Home / Payments on account: what sole traders need to know
Payments on account are advance payments toward next year's tax bill, paid in two equal instalments — one in January and one in July. They exist because HMRC collects income tax in arrears. For sole traders with a rising income, they can turn a manageable annual tax bill into a significantly larger January demand than expected.
When you file your Self Assessment return for a tax year, if your total tax liability exceeds £1,000 and less than 80% was collected at source through PAYE, HMRC requires you to make two payments on account for the following year. Each payment is 50% of your current year's bill.
Example: your 2026/27 Self Assessment bill is £8,000. On 31 January 2028, you pay the remaining balance for 2026/27 (say £4,000 after a July on-account payment) plus the first payment on account for 2027/28 (£4,000, being 50% of £8,000). On 31 July 2028, you pay the second on-account payment of £4,000.
In the year a sole trader's income grows significantly, this means January can require paying off the prior year's remaining balance and a large on-account amount simultaneously — potentially around 150% of the annual tax bill in one month.
If your early self-employment income was modest or below the £1,000 threshold for on-account payments, you may have been paying no January or July instalments at all. The first year your bill exceeds the threshold — often when income grows as a business matures — you move from a simple annual payment to a three-part demand in one tax cycle.
This is not a penalty or a system error. It is a structural feature of how Self Assessment is designed. But it catches a significant number of people by surprise because the demand is larger than the underlying annual bill alone suggests.

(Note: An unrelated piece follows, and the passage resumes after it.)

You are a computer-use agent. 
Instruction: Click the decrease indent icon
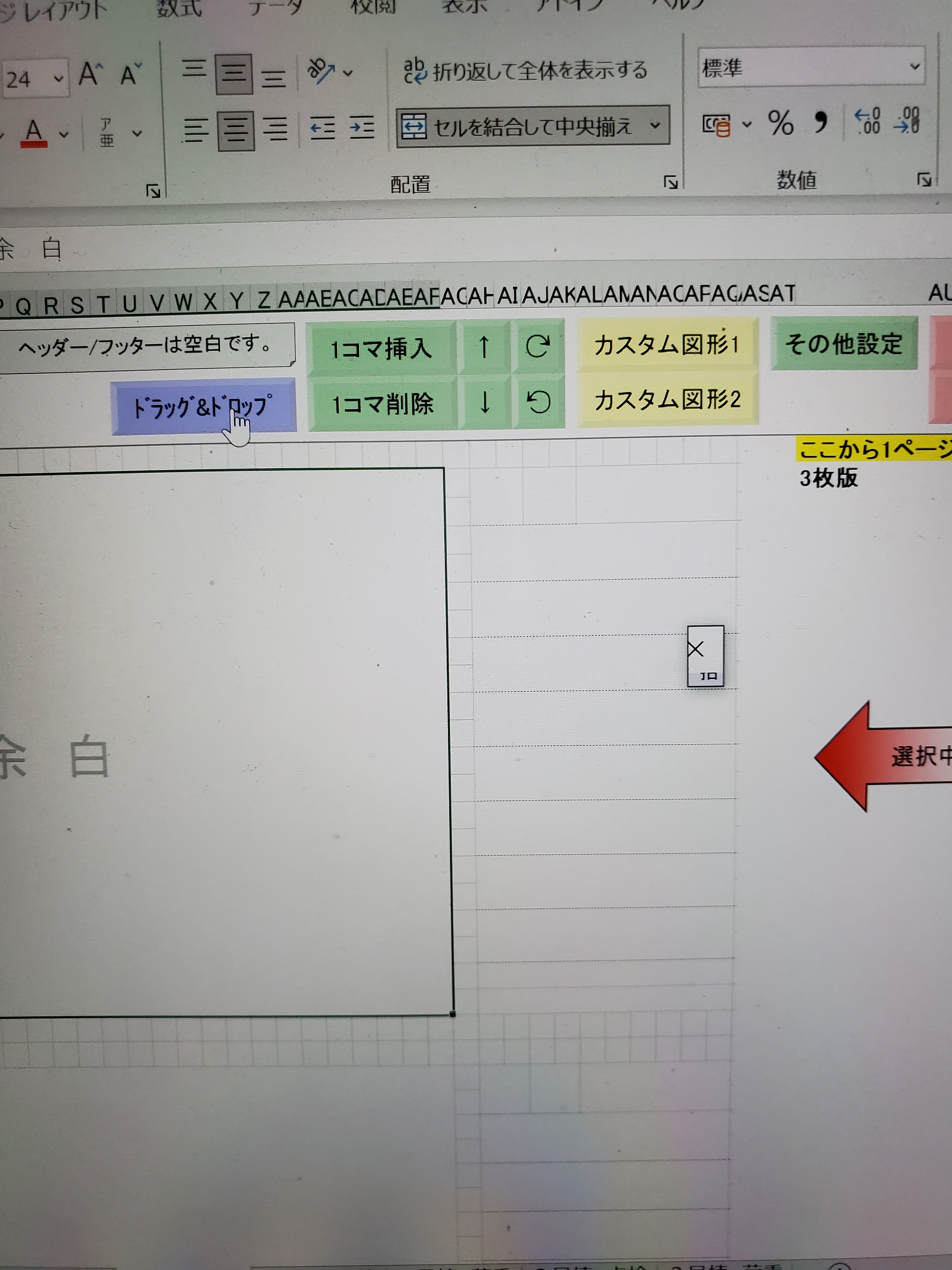[x=322, y=128]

The monthly set-aside figure shown in this calculator is calibrated to the annual bill, which covers the underlying tax. If you know payments on account will apply, setting aside slightly more than the calculator suggests — or simply accumulating twelve months of reserve before touching the account — reduces the January shock.
31 January: file your Self Assessment return for the previous tax year; pay the remaining balance for that year; and pay the first payment on account for the current tax year (each worth 50% of the prior year's bill).

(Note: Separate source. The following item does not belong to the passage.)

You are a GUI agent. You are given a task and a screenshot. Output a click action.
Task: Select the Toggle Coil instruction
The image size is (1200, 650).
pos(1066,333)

31 July: second payment on account for the current tax year.
If your income for the current year will be lower than the previous year, you can apply to reduce your payments on account using HMRC's SA303 form. This avoids over-paying, but if your actual income turns out higher than estimated, HMRC will charge interest on the difference.

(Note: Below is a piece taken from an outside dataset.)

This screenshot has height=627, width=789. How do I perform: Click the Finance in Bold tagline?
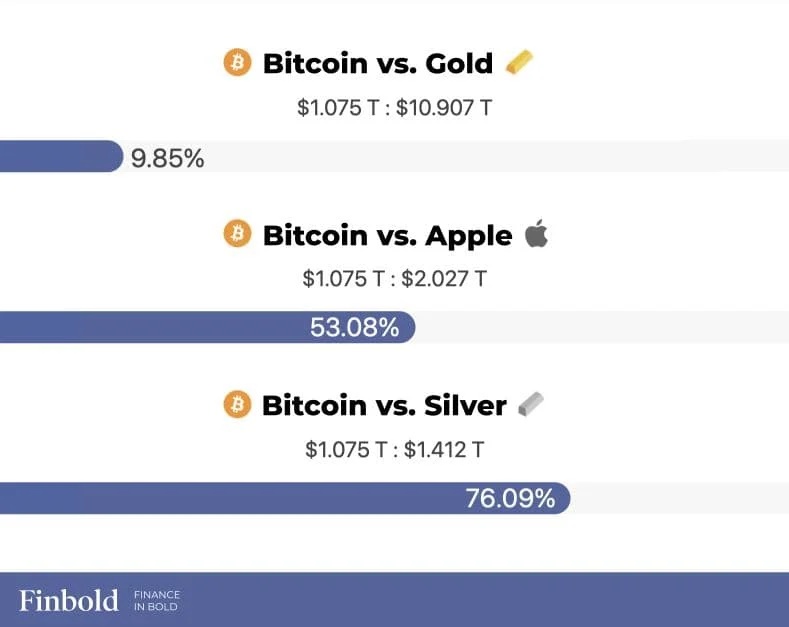pyautogui.click(x=156, y=601)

Late payments attract interest from the day after the due date. Persistent non-payment leads to surcharges and potentially enforcement action. If you cannot pay on time, contacting HMRC to discuss a Time to Pay arrangement before the deadline is always better than ignoring it.
The monthly set-aside figure shown here covers the estimated annual income tax and Class 4 NI bill. If you reserve this consistently into a separate account, you should have enough to cover the January payment — including the on-account element — without a cashflow crisis.
Use the quarterly reserve figure as a checkpoint. At the end of each quarter, compare the amount sitting in your tax reserve against the cumulative set-aside target. A gap means income has grown, expenses have been under-estimated or the reserve discipline has slipped.
For the year in which on-account payments first apply, consider reserving modestly more than the calculator suggests. Once the system is established and your income is relatively stable, the on-account cycle becomes predictable and manageable.
The homepage calculator is the fastest way to turn this guidance into a concrete monthly take-home and tax reserve estimate.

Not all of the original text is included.